Digital technology is increasingly shaping how we live, work, and shop. Unlike in the past, today’s consumers don’t have the time or patience to follow multiple steps or make numerous clicks on their smartphones to order food or purchase goods. They want everything at their fingertips. This is where conversational commerce becomes relevant.
The COVID-19 outbreak has made digital technology even more critical. As people stay home and travel restrictions continue in many parts of the world, their dependency on online channels has further intensified.
Shopping is one of the few areas where the pandemic has forced a drastic digital change. Offline shopping decreased on a global scale as customers shifted to e-commerce platforms. They now prefer to shop from the convenience of their home office as they continue to work from home.

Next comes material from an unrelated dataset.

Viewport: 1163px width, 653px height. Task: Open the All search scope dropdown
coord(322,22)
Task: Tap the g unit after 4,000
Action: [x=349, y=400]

With customers’ appetite for e-commerce on the rise and competition growing, online stores have their work cut out for them. They have no choice but to work harder than ever to compete, retain customers, and survive.
Modern online shopping is all about interactions, conversations, and questions and answers. Customers expect and want brands to answer their questions and address their grievances almost instantly. They look for an offline shopping-like experience, where a sales assistant is at their disposal to answer their questions about products, price, and new arrivals.
Opening a two-way dialog with online customers has become a necessity in this new era, yet many existing businesses have yet to realize its importance. Conversational commerce can be leveraged to improve the customer experience and we’re here to show you how.
What is conversational commerce?
Coined by Chris Messina in 2015, conversational commerce refers to the use of messaging and communications technologies to provide customers with friendlier, more personalized interactions. It seeks to connect a brand or retailer with consumers and prospects through messaging apps or chatbots to deliver a more social experience.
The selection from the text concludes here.